Walaupun bawang putih mempunyai bau yang khas sehingga kurang disukai sebagian orang, bawang putih banyak manfaatnya bagi manusia diantaranya berkhasiat sebagai penurun kadar kolesterol karena mengandung zat ajoene, (senyawa yang bersifat antikolesterol dan membantu mencegah penggumpalan darah),
Menurut Reynold (1982) dari bawang putih dapat diekstrak menjadi air, protein, lemak, karbohidrat, vitamin B komplek, vitamin C, mineral kalsium (Ca), fosfor (P), magnesium (Mg) dan kalium (K), serta zat-zat aktif yang meliputi:
  1. allicin (thiopropen sulfinic acid allyl ester) yaitu senyawa yang dapat menurunkan kadar kolesterol darah serta bersifat antibakteri,
  2. skordinin yang memberi bau yang tidak sedap pada bawang putih, tetapi senyawa ini berkhasiat sebagai antiseptik,
  3. alliil (propenyl alanina) yang memberi bau khas pada bawang putih dan juga berfungsi sebagai antiseptik dan anti oksidan,
  4. saponin yang dapat menyebabkan sel-sel cacing menjadi terhidrolisis,dan bersifat antibakteri,
  5. diallyl sulfida dan prophyl allyl sulfida yang bersifat trombolik dan penghancur gumpalan darah. Senyawa ini juga diduga bersifat antelmintika, dan methilalil trisulfida yang dapat mencegah terjadinya perlengketan sel darah merah 
Bakteri Salmonella pullorum atau sejenisnya dan cacing Ascaridia Galli menyebabkan peradangan atau infeksi pada sistem pencernaan ayam terutama usus yang berfungsi menyerap sari-sari makanan. Peradangan ini menyebabkan diare pada ayam yang berujung pada menurunnya bobot ayam.  Untuk mengobati penyakit diare yang disebabkan oleh bakteri atau cacing ini dibutuhkan antibiotik. Berikut ini adalah pemaparan mengenai antibiotik alami dengan menggunakan bawang putih.

Berdasarkan kandungan yang berada dalam bawang putih, baik sebagai anti bakteri, antiseptik terhadap luka khususnya peradangan pada usus sangat cocok diberikan pada ayam yang mengalami diare sebagai antibiotik alami.
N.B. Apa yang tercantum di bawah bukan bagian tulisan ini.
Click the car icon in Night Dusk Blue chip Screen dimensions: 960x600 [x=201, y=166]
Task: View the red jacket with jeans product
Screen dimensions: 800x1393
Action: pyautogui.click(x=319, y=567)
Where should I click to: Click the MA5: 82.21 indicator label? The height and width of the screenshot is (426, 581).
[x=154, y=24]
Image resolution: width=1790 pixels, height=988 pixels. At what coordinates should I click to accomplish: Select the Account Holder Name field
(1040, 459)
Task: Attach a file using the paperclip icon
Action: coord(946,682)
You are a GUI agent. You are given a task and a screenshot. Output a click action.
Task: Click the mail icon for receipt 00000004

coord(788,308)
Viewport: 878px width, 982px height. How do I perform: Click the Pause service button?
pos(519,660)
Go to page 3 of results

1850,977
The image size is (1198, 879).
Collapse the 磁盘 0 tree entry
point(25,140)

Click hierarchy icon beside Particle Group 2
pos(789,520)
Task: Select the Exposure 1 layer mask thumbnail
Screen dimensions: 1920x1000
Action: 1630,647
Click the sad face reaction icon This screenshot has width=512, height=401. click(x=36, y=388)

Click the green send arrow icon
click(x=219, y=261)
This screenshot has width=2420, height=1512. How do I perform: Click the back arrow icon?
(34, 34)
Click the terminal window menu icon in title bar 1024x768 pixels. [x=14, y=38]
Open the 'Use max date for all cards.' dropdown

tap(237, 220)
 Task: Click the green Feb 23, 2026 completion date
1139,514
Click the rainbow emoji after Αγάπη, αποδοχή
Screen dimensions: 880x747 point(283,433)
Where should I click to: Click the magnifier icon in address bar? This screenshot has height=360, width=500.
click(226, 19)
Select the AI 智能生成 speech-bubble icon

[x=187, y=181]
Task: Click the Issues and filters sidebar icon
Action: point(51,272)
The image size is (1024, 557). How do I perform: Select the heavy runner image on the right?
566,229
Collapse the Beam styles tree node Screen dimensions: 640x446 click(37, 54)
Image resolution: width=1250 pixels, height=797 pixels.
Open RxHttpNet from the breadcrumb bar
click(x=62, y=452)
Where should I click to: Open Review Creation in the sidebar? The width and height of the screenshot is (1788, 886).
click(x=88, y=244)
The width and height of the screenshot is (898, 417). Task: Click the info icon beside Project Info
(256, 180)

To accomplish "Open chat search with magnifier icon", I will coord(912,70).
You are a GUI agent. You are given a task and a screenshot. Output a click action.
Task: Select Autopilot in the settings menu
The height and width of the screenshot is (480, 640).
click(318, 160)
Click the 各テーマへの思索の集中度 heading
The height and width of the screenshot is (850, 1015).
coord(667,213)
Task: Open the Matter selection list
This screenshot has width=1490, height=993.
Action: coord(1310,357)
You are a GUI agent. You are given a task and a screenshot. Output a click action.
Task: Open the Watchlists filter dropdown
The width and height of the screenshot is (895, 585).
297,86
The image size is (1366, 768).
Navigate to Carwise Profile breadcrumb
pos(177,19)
Pemberian bawang putih pada ayam peternakan yang diare dapat dilakukan dengan beberapa cara, yaitu:
  1. Pemberian potongan bawang putih pada ayam secara manual. Bawang putih dikupas dari kulitnya kemudian dipotong kecil-kecil, selanjutnya disuapkan pada ayam yang diare.
  2. Membuat serbuk bawang putih yang selanjutnya dijadikan tambahan komposisi ransum ayam.
Serbuk bawang putih diperoleh melalui beberapa proses, mula-mula dilakukan
pengupasan kulit luar lalu diris-iris tipis. Irisan bawang putih dijemur yang sebelumnya telah dilapisi plastik hitam tipis untuk kemudian dijemur di bawah sinar matahari hingga kering. Kunyit dan bawang putih yang telah kering, lalu digiling untuk dibuat serbuk dengan mesin grinder. Kemudian dilakukan pengayakan, untuk memisahkan bahan padatan dan hanya yang berukuran kecil yang akan lolos. Serbuk ini kemudian ditambahkan pada komposisi ransum ayam, baik itu ayam broiler, layer, ataupun ayam kampung.

Bawang putih merupakan antibiotik alami yang bersifat antimikroba baik itu bakteri ataupun cacing dengan kandungan-kandungan aktif pada bawang seperti  allicin, skordinin, alliil , saponin , diallyl sulfida dan prophyl allyl sulfide, dan methilalil trisulfida.Selain sebagai antibiotik pada ayam yang diare, bawang putih dapat mengurangi kolestrol pada ayam sehingga ayam yang diternakan sehat dan memenuhi kebutuhan konsumen sebagai penyedia protein dan lemak hewani.